(Beginning of Dataset)

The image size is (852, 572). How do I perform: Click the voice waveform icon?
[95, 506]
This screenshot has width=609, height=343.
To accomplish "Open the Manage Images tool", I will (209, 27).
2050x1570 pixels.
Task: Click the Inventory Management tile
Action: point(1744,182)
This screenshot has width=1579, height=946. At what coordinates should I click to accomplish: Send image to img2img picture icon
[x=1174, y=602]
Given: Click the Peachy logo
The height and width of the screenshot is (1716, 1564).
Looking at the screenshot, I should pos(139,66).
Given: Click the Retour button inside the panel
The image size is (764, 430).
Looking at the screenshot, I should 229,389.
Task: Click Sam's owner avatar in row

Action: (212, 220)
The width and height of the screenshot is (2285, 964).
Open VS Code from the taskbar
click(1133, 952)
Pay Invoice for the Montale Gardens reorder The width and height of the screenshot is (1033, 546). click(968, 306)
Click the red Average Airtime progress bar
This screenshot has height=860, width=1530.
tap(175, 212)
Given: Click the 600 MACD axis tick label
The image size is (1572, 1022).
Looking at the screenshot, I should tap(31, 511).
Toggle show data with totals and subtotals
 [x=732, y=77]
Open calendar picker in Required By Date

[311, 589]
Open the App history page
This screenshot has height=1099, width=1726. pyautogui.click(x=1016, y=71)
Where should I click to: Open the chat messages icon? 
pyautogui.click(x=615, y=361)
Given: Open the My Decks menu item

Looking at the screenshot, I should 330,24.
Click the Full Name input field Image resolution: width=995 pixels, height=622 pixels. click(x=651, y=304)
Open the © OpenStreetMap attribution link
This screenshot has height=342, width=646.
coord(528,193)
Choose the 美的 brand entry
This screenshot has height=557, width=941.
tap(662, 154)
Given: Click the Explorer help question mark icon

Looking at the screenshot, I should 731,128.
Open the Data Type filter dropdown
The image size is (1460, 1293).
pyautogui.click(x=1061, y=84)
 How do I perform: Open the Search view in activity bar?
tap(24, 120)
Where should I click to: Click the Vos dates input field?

(End of Dataset)

▶ _About this exercise_:
Every line in the records has to be written out again exactly.

▶ _Solved exercise_:
The image size is (852, 572). How do I perform: Click the voice waveform icon?
[95, 506]
This screenshot has width=609, height=343.
To accomplish "Open the Manage Images tool", I will (209, 27).
2050x1570 pixels.
Task: Click the Inventory Management tile
Action: point(1744,182)
This screenshot has width=1579, height=946. At what coordinates should I click to accomplish: Send image to img2img picture icon
[x=1174, y=602]
Given: Click the Peachy logo
The height and width of the screenshot is (1716, 1564).
Looking at the screenshot, I should pos(139,66).
Given: Click the Retour button inside the panel
The image size is (764, 430).
Looking at the screenshot, I should 229,389.
Task: Click Sam's owner avatar in row

Action: (212, 220)
The width and height of the screenshot is (2285, 964).
Open VS Code from the taskbar
click(1133, 952)
Pay Invoice for the Montale Gardens reorder The width and height of the screenshot is (1033, 546). click(968, 306)
Click the red Average Airtime progress bar
This screenshot has height=860, width=1530.
tap(175, 212)
Given: Click the 600 MACD axis tick label
The image size is (1572, 1022).
Looking at the screenshot, I should tap(31, 511).
Toggle show data with totals and subtotals
 [x=732, y=77]
Open calendar picker in Required By Date

[311, 589]
Open the App history page
This screenshot has height=1099, width=1726. pyautogui.click(x=1016, y=71)
Where should I click to: Open the chat messages icon? 
pyautogui.click(x=615, y=361)
Given: Open the My Decks menu item

Looking at the screenshot, I should 330,24.
Click the Full Name input field Image resolution: width=995 pixels, height=622 pixels. click(x=651, y=304)
Open the © OpenStreetMap attribution link
This screenshot has height=342, width=646.
coord(528,193)
Choose the 美的 brand entry
This screenshot has height=557, width=941.
tap(662, 154)
Given: Click the Explorer help question mark icon

Looking at the screenshot, I should 731,128.
Open the Data Type filter dropdown
The image size is (1460, 1293).
pyautogui.click(x=1061, y=84)
 How do I perform: Open the Search view in activity bar?
tap(24, 120)
Where should I click to: Click the Vos dates input field?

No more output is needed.